Trade-off: committing at the turn boundary creates a clear audit point and diff, but means each turn must be treated as an atomic unit of work. Multi-turn revision is modeled as additional workflow edges rather than hidden continuation inside the provider loop.

Where this lives:

  • packages/Agentweaver.AgentRuntime/CopilotAIAgent.cs
  • packages/Agentweaver.AgentRuntime/Workflow/AgentTurnExecutor.cs
  • packages/Agentweaver.AgentRuntime/Workflow/IWorkflowTurnAgent.cs

Runner selection and provider seams

Agentweaver has two provider seams that are easy to confuse.

Seam 1: the one-shot runner dispatcher

IAgentRunner is a provider-neutral interface for "execute this task in this directory with this model source." The dispatcher chooses a concrete runner from ModelSource:

  • GitHubCopilot routes to the GitHub Copilot runner.
  • MicrosoftFoundry routes to the Foundry runner.
  • unknown providers fail fast.

This seam serves one-shot, model-assisted tasks. The casting service is its primary caller: roster generation and other single-prompt operations run through this dispatcher. Foundry is wired here and runs whenever a caller reaches the dispatcher with MicrosoftFoundry.

Seam 2: the live workflow turn-agent seam

Project and coordinator runs are Microsoft Agents Framework workflows. The app-level live path is RunWorkflowFactoryAgentTurnExecutorCopilotAIAgent: the workflow factory builds a Copilot-backed workflow turn agent, and the executor calls SetupAsync and RunTurnAsync on that worker. This path does not dispatch on AgentTurnInput.ModelSource to select Foundry.

This is the key nuance:

The dispatcher can route to Foundry, but the live project/coordinator run path builds the Copilot workflow agent. Foundry is wired behind the dispatcher, not selected by the app-level live workflow factory.

Why keep both seams?

  • The dispatcher is simple and provider-neutral. It is a good adapter for operations that only need "prompt plus workspace plus result."
  • The workflow turn-agent seam supports checkpointing, structured workflow edges, review loops, RAI/Scribe nodes, and provider session state.
  • Keeping Foundry behind the dispatcher allows provider choice for one-shot operations without forcing live workflows to support all provider-specific session behavior.

Foundry's conceptual loop

Foundry does not use the Copilot SDK's native permission callback. Its runner owns the tool loop directly:

  1. Build chat history with the system prompt and user task.
  2. Register the full sandbox tool catalog as chat tools.
  3. Ask the model for the next assistant response.
  4. If the response contains function calls, normalize aliases, evaluate governance, invoke allowed functions, and append results.
  5. Repeat until the model stops calling tools or a maximum turn count is reached.

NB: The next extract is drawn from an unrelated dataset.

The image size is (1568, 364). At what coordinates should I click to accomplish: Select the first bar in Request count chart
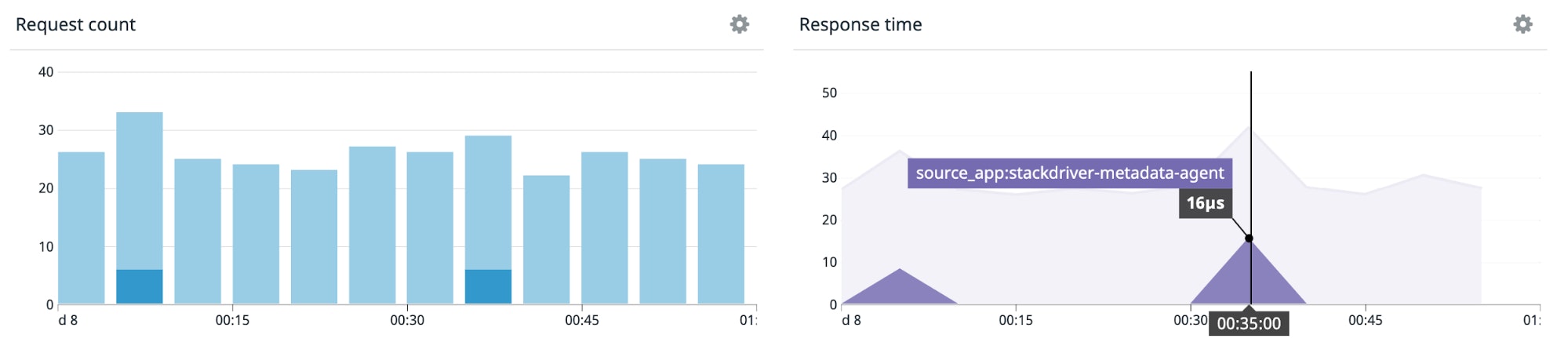coord(82,228)
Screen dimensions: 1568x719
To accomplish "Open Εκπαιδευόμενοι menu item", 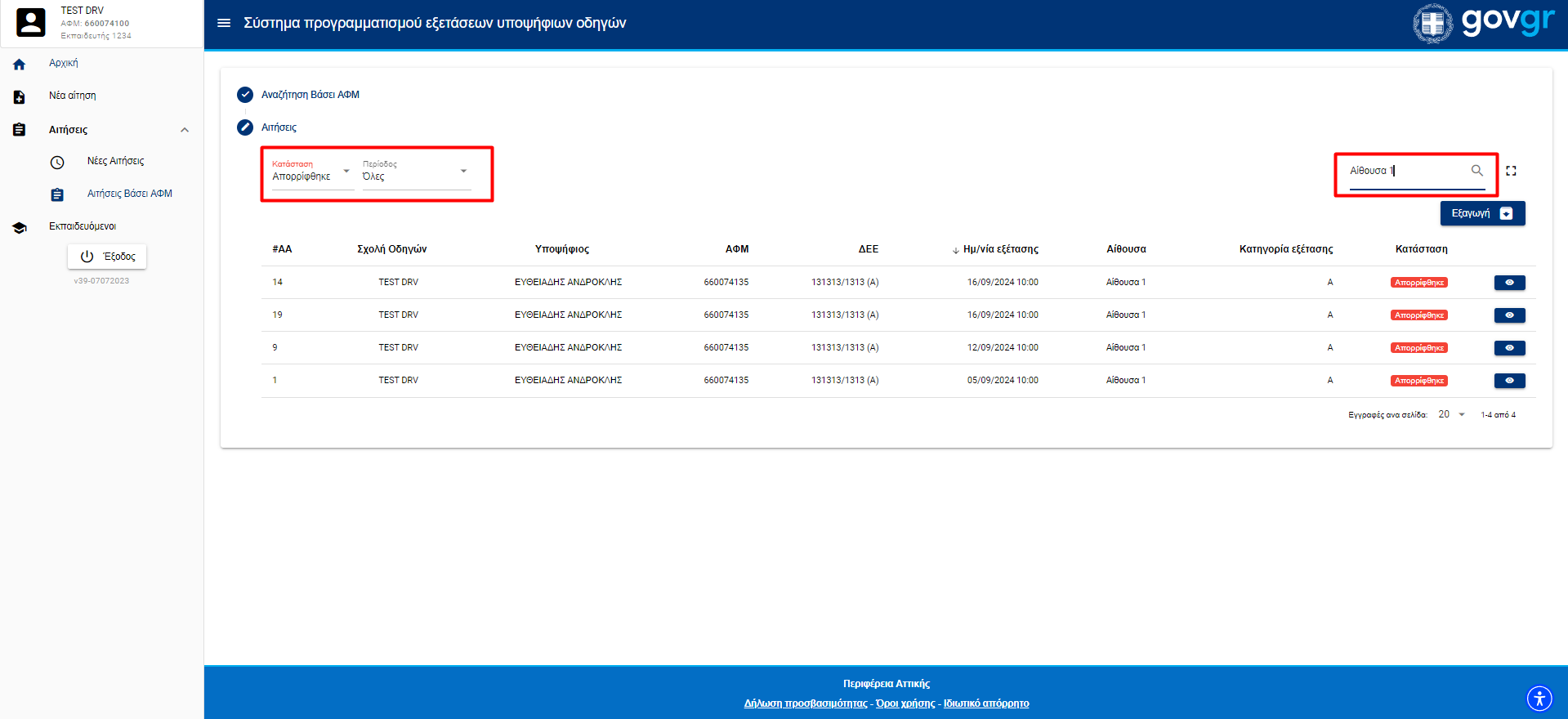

This makes Foundry easier to reason about as a classic tool-calling loop, but it means the runner must implement details that Copilot delegates to its SDK.

No app-level live run path selects Foundry through the workflow factory: the live project and coordinator path always builds the Copilot workflow turn agent. External callers that invoke IAgentRunner directly can still exercise the Foundry dispatcher path.

Where this lives:

  • packages/Agentweaver.Domain/IAgentRunner.cs
  • packages/Agentweaver.Domain/ModelSource.cs
  • packages/Agentweaver.AgentRuntime/AgentRunnerDispatcher.cs
  • packages/Agentweaver.AgentRuntime/FoundryAgentRunner.cs
  • packages/Agentweaver.AgentRuntime/GitHubCopilotAgentRunner.cs
  • packages/Agentweaver.AgentRuntime/Workflow

Tool model

Tools are the runtime's contract with the model. A tool is not just a method; it is a named capability with a schema, description, result contract, policy context, and event behavior.

Why tool context is per-run

The same tool name can mean different concrete authority in different runs. read_file in one run must be scoped to that run's worktree, while run_command may be disabled, sandboxed, or approval-gated depending on run options. For that reason, tools are built from a SandboxToolContext rather than from global singletons.

A run-scoped tool context contains the facts a tool needs to make safe decisions:

  • agent identity and run id;
  • working directory and sandbox root;
  • command executor and whether it provides real isolation;
  • file/search/edit helpers restricted to allowed roots;
  • output redaction;
  • shell/network/destructive-command options;
  • approval predicates and question gates;
  • event hooks for user-visible progress.

Invariant: tools should not rediscover authority from process state. They should receive authority explicitly through context.

Canonical sandbox tools

The canonical catalog covers a small set of capabilities:

CapabilityConceptual purpose
read_fileLet the model inspect known files.
file_searchLet the model discover paths by glob-like patterns.
grep_searchLet the model find text without reading the whole repository.
str_replace_editorMake precise edits when the old text is known.
apply_patchApply structured multi-file patches.
create_file / write_fileCreate or overwrite files when the runtime allows it.
run_commandExecute commands through the selected sandbox/direct executor, subject to shell policy and approval.
report_intentLet the agent announce what it is about to do in a UI-friendly way.
report_outcomeLet the agent declare whether the task was achieved and why.
ask_questionLet the agent request human input through a controlled gate instead of stalling silently.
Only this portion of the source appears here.